Advisors launching an MFO need to be aware that their role will be multifaceted and more like a quarterback who guides other advisors.sommart/iStockPhoto / Getty Images
Multi-family offices (MFOs) are thriving as high-net-worth families seek personalized advice on how to manage their wealth and preserve their legacy.
While single-family offices (SFOs) are reserved for the wealthiest, MFOs offer similar investment management, estate, tax and philanthropic services for multiple families at a lower cost than SFOs.
For advisors, the payoff can be significantly higher compensation. But the role comes with big demands: a higher level of customer service, an innate sense of what families need, greater sophistication, and lots of discretion.
Plus, advisors launching an MFO need to be aware that their role will be multifaceted and more like a quarterback who guides other advisors.
“The person at the MFO is a co-ordinator who brings all these outside people around the table and makes sure everybody knows exactly what the client wants,” says Patricia Saputo, executive chairperson and strategic advisor to Crysalia Inc., a family office consultancy in Montreal.
And it’s all about going the extra mile. “Advisors have to understand that when they’re on vacation, sometimes some families will say, ‘No, you have to be on 24/7 because we need you,’” she says.
Amanda Bassin, president and founder of Persuit Group, a Toronto-based executive search firm that helps find talent for MFOs, says evolving into an MFO is a much larger shift than many expect.
“It’s not just about managing capital – it’s about helping manage the full family system,” she says. “It’s a practical shift, but more than anything, it’s a mindset shift.”
How to pivot to an MFO
The families served by MFOs tend to have complex needs: liquidity events, intergenerational planning, governance and philanthropy, Ms. Bassin says. Those needs require a sophisticated set of skills.
“The MFO model is best suited to advisors who are holistic in their thinking, deeply relationship-driven, and collaborative by nature,” says Martha Simmons, chief administrative officer and chief compliance officer at Forthlane Partners, a Toronto-based MFO.

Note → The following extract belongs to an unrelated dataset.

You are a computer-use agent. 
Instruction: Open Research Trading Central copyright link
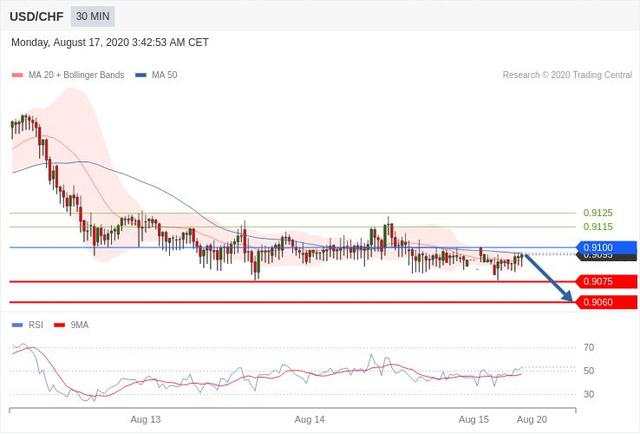pyautogui.click(x=567, y=75)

For advisors who feel they have that set of skills and want to move toward an MFO model, here are a few things to keep in mind.
Set ground rules: Many advisors who start MFOs fail to set ground rules around access, Ms. Saputo says, and end up being on call around the clock. She suggests negotiating with clients at the beginning of the relationship to manage expectations and avoid misunderstandings.
Communicate constantly: Each client has their own goals and needs. Establishing those aims through frequent check-ins with families is key.
MFO advisors also have to ensure all advisors on the team are in the loop.
“When you’re having meetings and estate planning and professional planning, you bring all these outside people around the table and make sure that everybody knows exactly what the client wants,” Ms. Saputo says.
Determine your focus: Your goals as an MFO will shape the type of team you hire. “If you are seeking a full-service MFO, a very broad team will be required,” Ms. Simmons says.
“If, on the other hand, you are more focused on a single aspect, such as investing, you will need a team with considerable depth in that area, including non-traditional asset classes,” she adds.
Stay current: Advisors have to stay current and constantly be up to date on political events, investment trends, real estate developments and changing regulations, Ms. Saputo says, as many clients rely on family office advisors for guidance.
Outsourcing: When starting an MFO, outsourcing can be an effective way of bringing in expertise at a fraction of the cost.
“You don’t need to hire a 15-person team out of the gate – but you do need to know where to invest early, and exactly where to bring in trusted partners,” Ms. Bassin says.
Estate, tax and philanthropy advisors are often outsourced initially and then brought in-house at a later date.
Consider cost: Offering multi-disciplinary, high-touch services requires significant investment in talent, technology, compliance and infrastructure.
Ms. Simmons says the initial setup can take a long time and can be expensive, particularly when it comes to registration.
Ramp up security: Cybersecurity needs to be a focal point for anyone setting up an MFO, Ms. Saputo says. That involves setting firewalls and safeguarding information to prevent information leaks.
“Make sure you triple check callers’ identities,” she says, and that “risks are mitigated in any way you can.”
If you’re not hiring an IT person, consider outsourcing IT to a reputable firm with family office experience, she adds.
Focus on individuals
All in all, being an advisor at an MFO is not a part-time gig, Ms. Saputo says.
“It’s somebody who’s really devoted to serving individuals and feeling that they’re making a difference in their lives,” she says.
Ms. Simmons adds: “Many advisors are drawn to the MFO model because it enables them to build a more enduring, impactful, and valuable practice – for both their clients and themselves.”